> Task requirements
Extract every line of text from the rows below, word for word, and leave the pictures out of your answer.

---------- Items ----------

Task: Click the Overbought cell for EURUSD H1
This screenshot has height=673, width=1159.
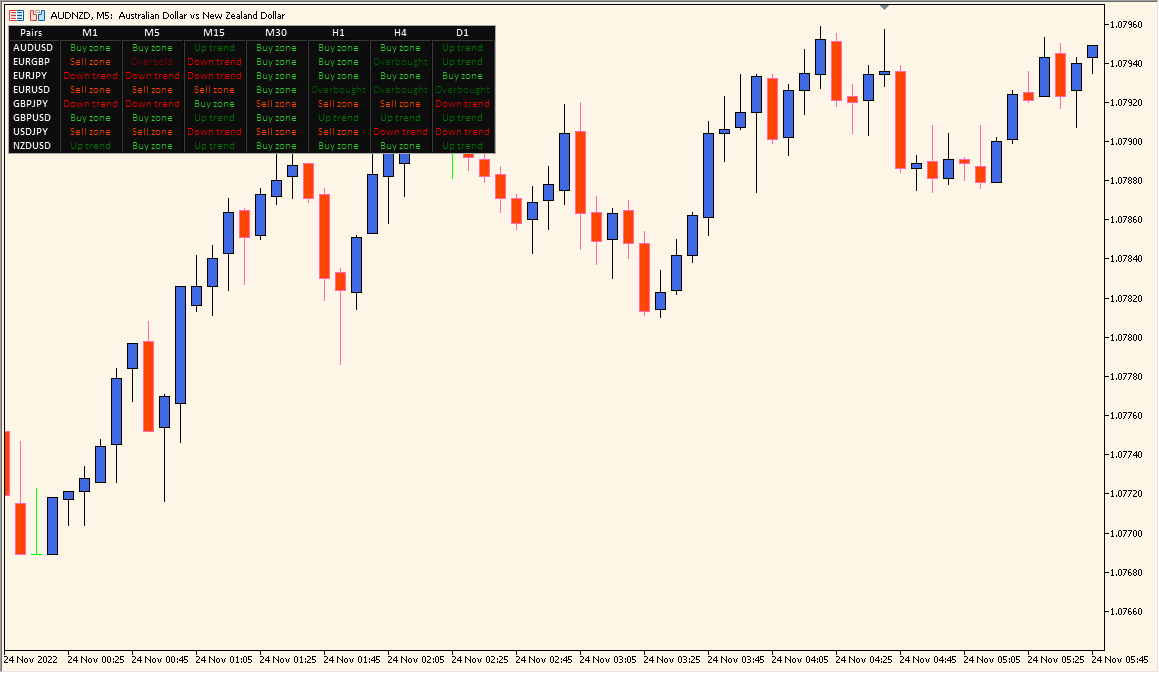Action: [x=338, y=89]
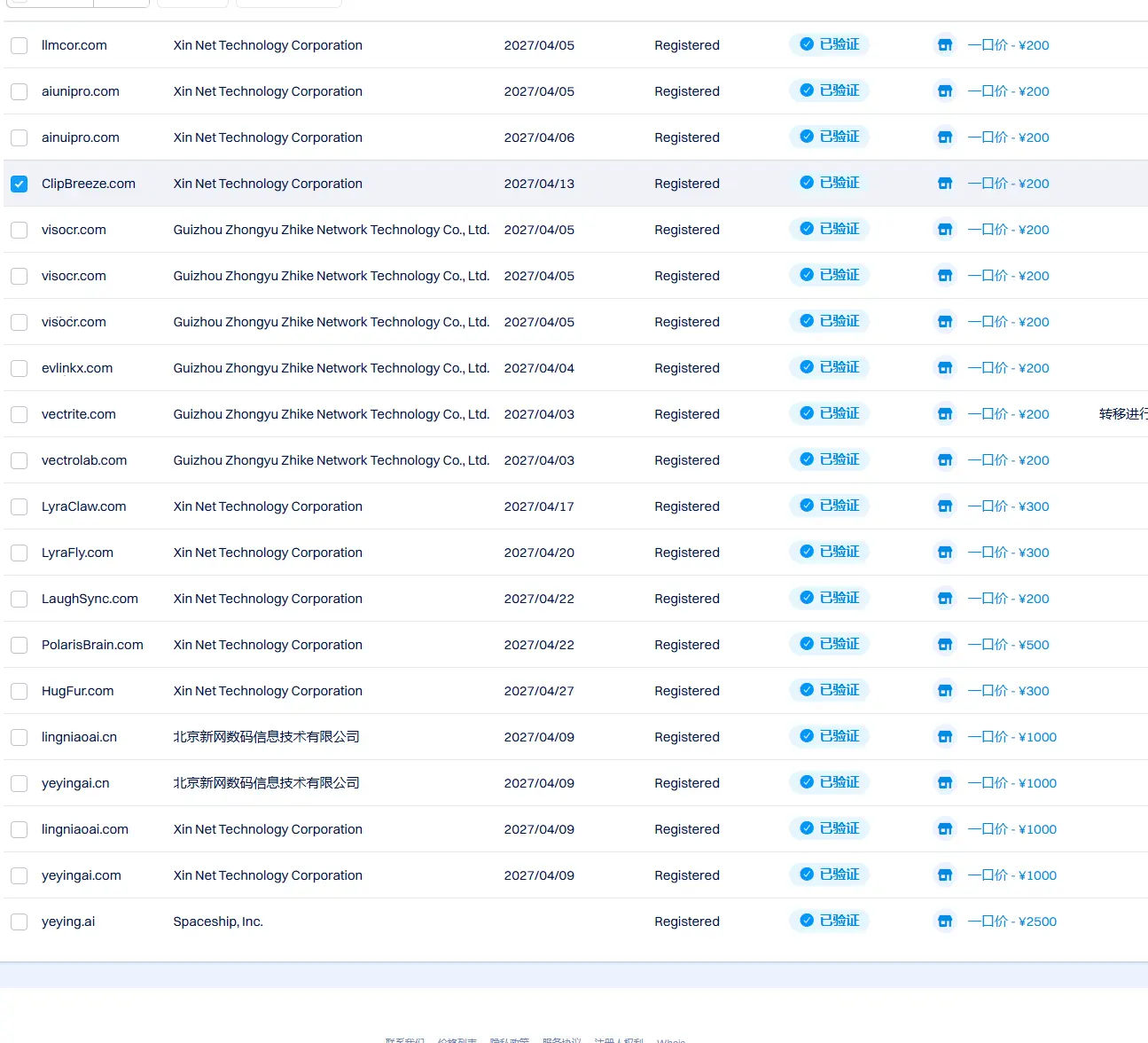This screenshot has width=1148, height=1043.
Task: Click the vectrolab.com domain name
Action: 84,460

----------

> Exercise response
Task: Click the Overbought cell for EURUSD H1
This screenshot has height=673, width=1159.
Action: [x=338, y=89]
This screenshot has width=1148, height=1043.
Task: Click the vectrolab.com domain name
Action: 84,460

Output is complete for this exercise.